◆ **What you need to do**
Please produce an exact copy of only the lines from the one with "Click the 'Configure" through the last one of the material, without pictures.

◆ **Dataset entries**
******************************

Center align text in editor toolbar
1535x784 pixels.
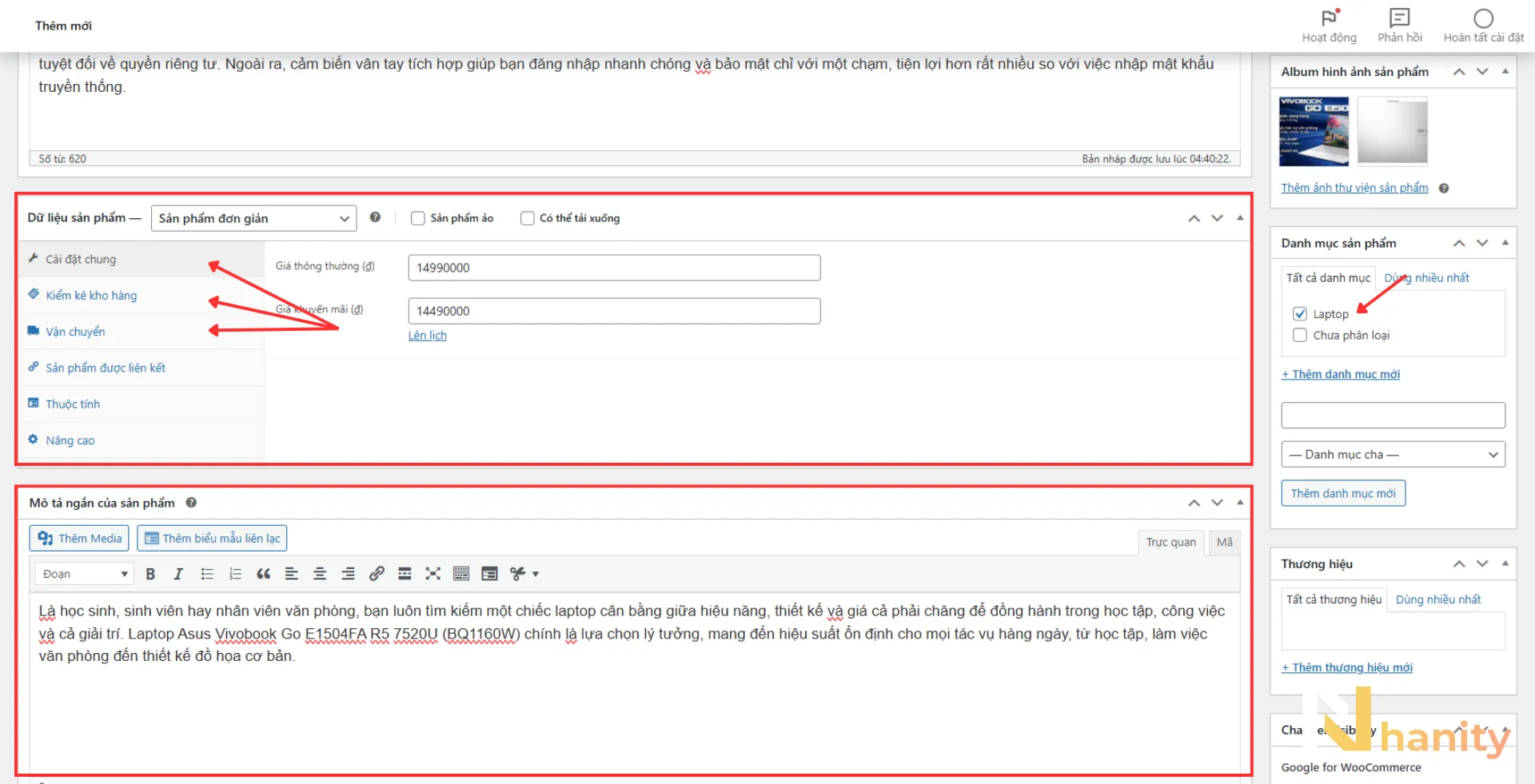320,574
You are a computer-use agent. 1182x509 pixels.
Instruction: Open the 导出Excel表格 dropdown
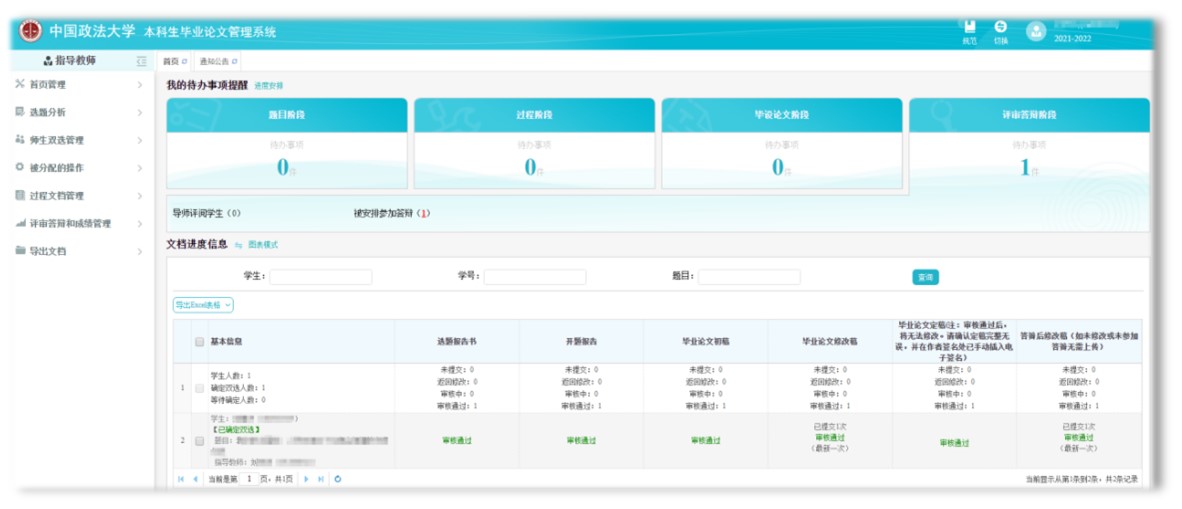[203, 304]
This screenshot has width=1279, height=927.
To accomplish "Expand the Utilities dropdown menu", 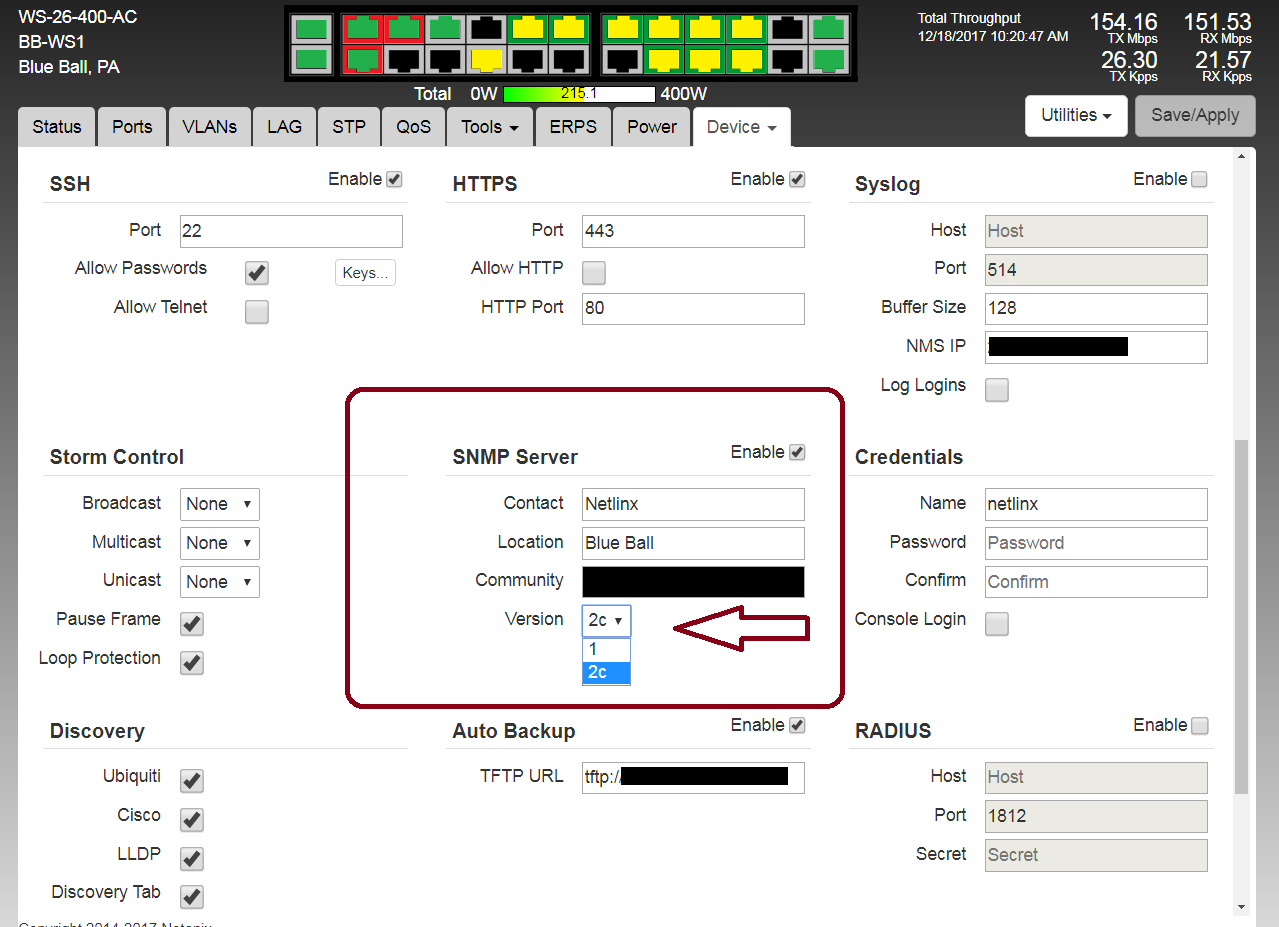I will (x=1076, y=116).
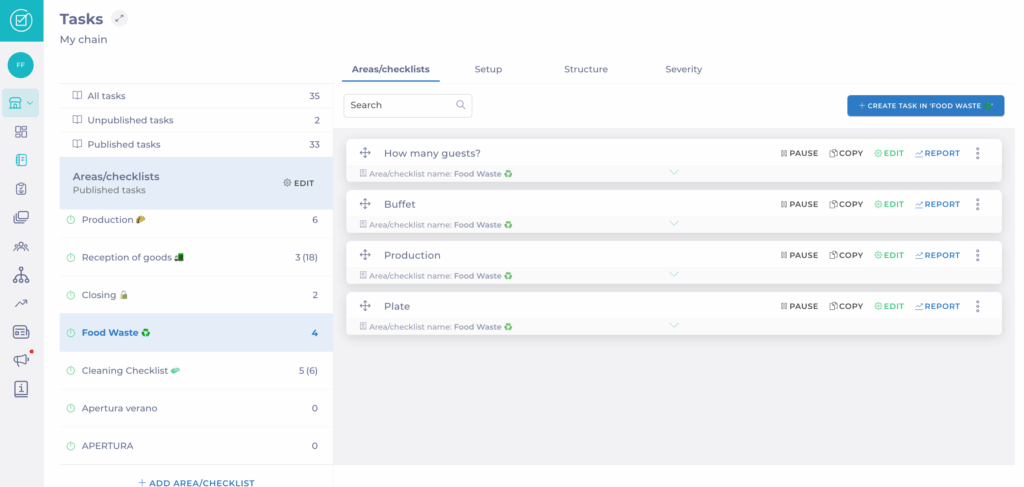This screenshot has height=487, width=1024.
Task: Click the team members icon in sidebar
Action: coord(21,246)
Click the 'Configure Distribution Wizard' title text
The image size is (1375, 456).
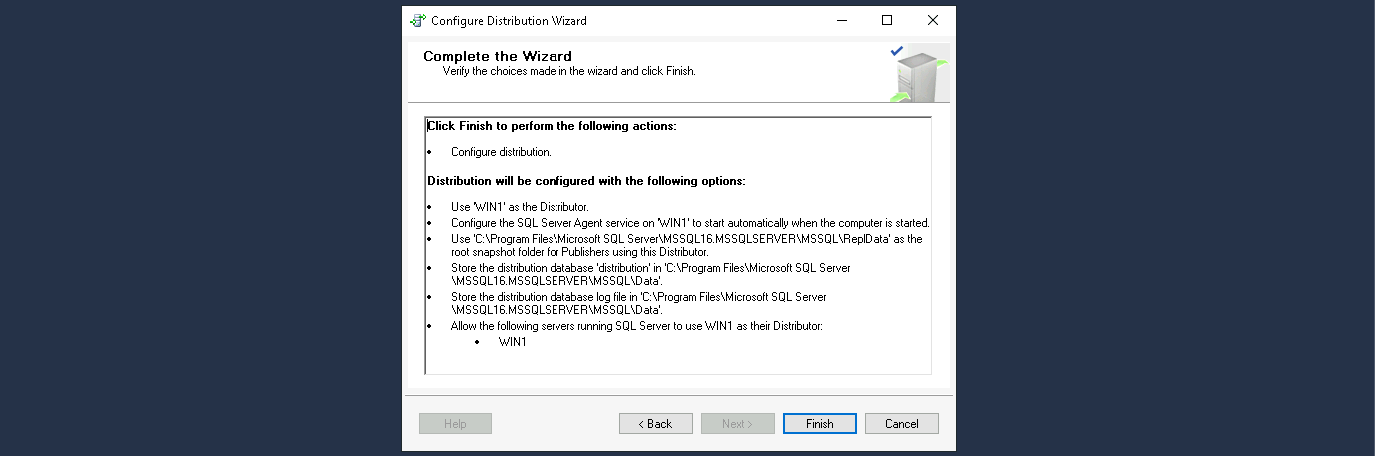[509, 21]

******************************

◆ **Output of the exercise**
Click the 'Configure Distribution Wizard' title text
The image size is (1375, 456).
[509, 21]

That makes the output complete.